Marcus Scholz

28. August 2019

„Da kommt er“, rief ein kleiner Junge im rosa Auswärtstrikot, als Bakery Jatta um 15.48 Uhr an der Seite von Tom Mickel die Treppen zum Trainingsplatz hinunterstiefelte.  Im Nachhinein habe ich mich geärgert, den Jungen nicht nach seinem Namen und seinem Alter gefragt zu haben, aber entscheidend sind diese Rahmendaten wie so oft im Leben auch in diesem Fall nicht. Viel wichtiger war meiner Meinung nach, dass der von mir frei auf fünf- oder sechs Jahre geschätzte Junge ganz offenbar das Bedürfnis hatte, Jatta unterstützen zu müssen. Er war es dann auch, der den Applaus anstimmte – und viele der wartenden  Anhänger machten es ihm gleich. Sehr zur Freude des Beklatschten, der sich mit einer Geste bei den Anhängern bedankte. Wie beim Beten faltete er die Hände. Und so cool der Gambier auch wirken mag, das Thema lässt ihn definitiv nicht kalt. Verständlicherweise.

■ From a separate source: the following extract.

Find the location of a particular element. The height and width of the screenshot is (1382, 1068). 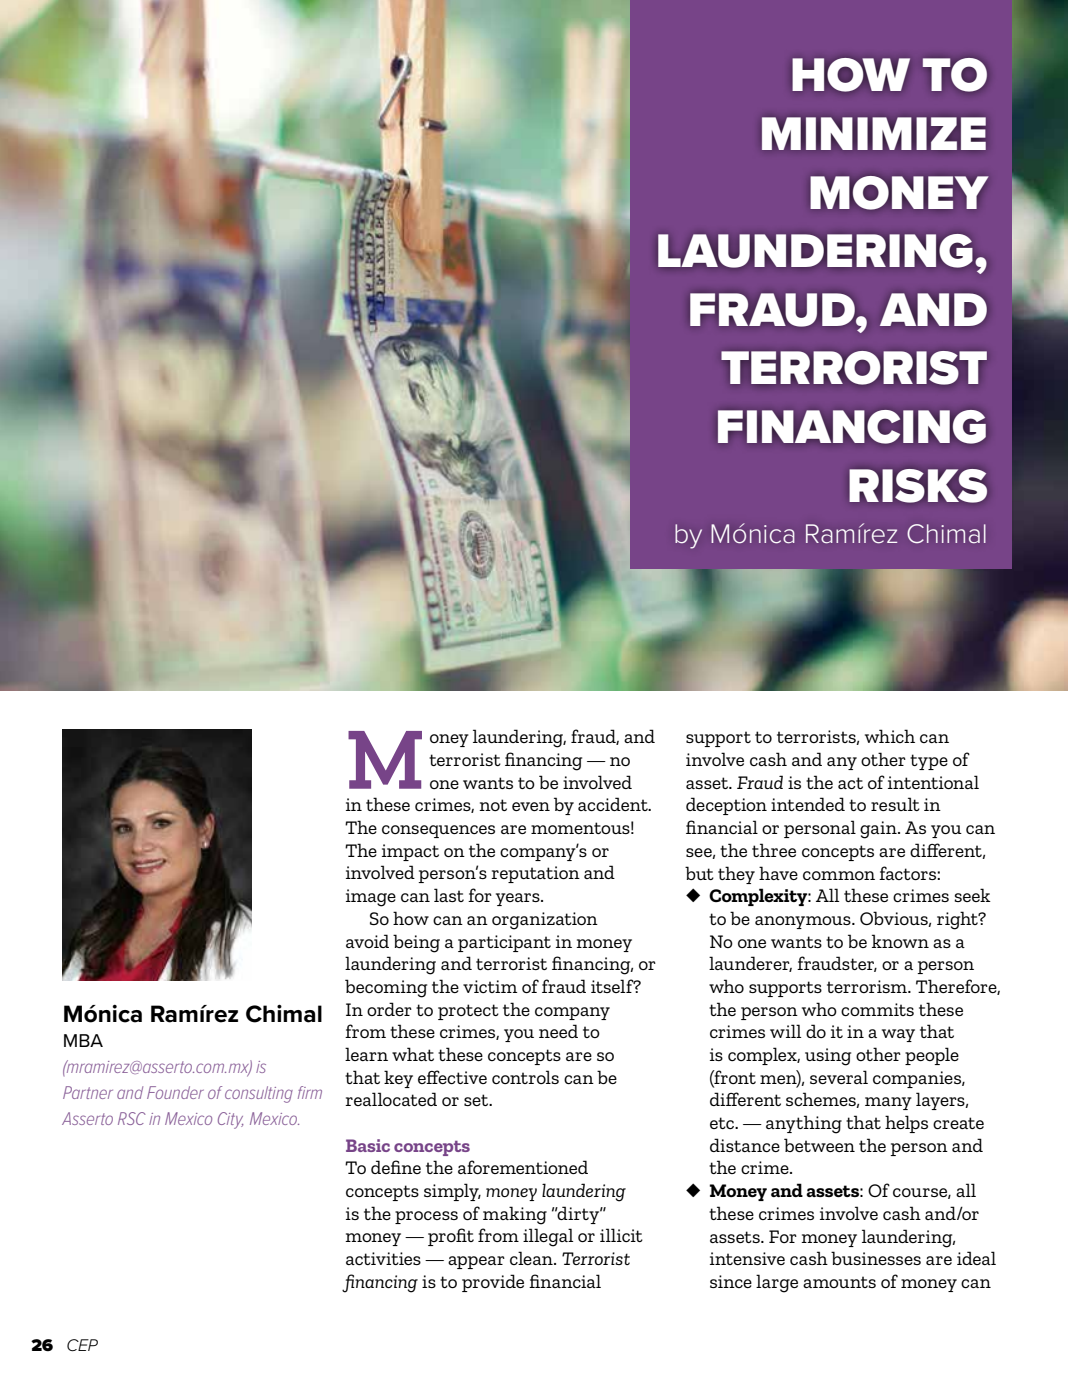

activities is located at coordinates (383, 1258).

Zumal heute eine neue Stufe der Eskalation gezündet und der Faktor Sport meiner Meinung nach auch faktisch endgültig aus der gesamten „Causa Jatta“ geprügelt würde. Der 1. FC Nürnberg, der gestern in Person des Vorstandes Robert Palikuca (gegenüber der Welt) und des stellvertretenden Aufsichtsratsbosses Stefan Müller (der Rautenperle  gegenüber) dementiert hatte, Rechercheure nach Gambia geschickt zu haben, soll laut der heute erschienenen SportBILD einen „Kronzeugen“ gefunden haben, der den Beweis antreten soll, dass Bakery Jatta eben nicht Jatta sondern in Wirklichkeit Daffeh heißt.

Eine neue Stufe der Eskalation - der FCN benennt "Kronzeugen"

Dass man hier von einem Kronzeugen (Definition hier) spricht, passt komplett in die Art der bisherigen, verunsachlichten Berichterstattung.  Sie war, ist und wird immer unsachlicher und emotionaler. Auch dafür ist der kleine HSV-Fan ein Beweis. Denn ich würde wetten, dass er mit seinen jungen Jahren den komplexen Sachverhalt um Jatta herum nicht verstanden hat. Er mag einfach den Fußballer Jatta gern.  Und er hatte das Bedürfnis, Jatta beizustehen.„Kinder an die Macht“, sang Herbert Grönemeyer mal in einem früheren Lied – und er plädierte darin, wieder menschlicher zu handeln, menschlicher zu entscheiden und vor allem menschlich miteinander umzugehen.  So, wie es Kinder eben tun – friedliebend und gerecht.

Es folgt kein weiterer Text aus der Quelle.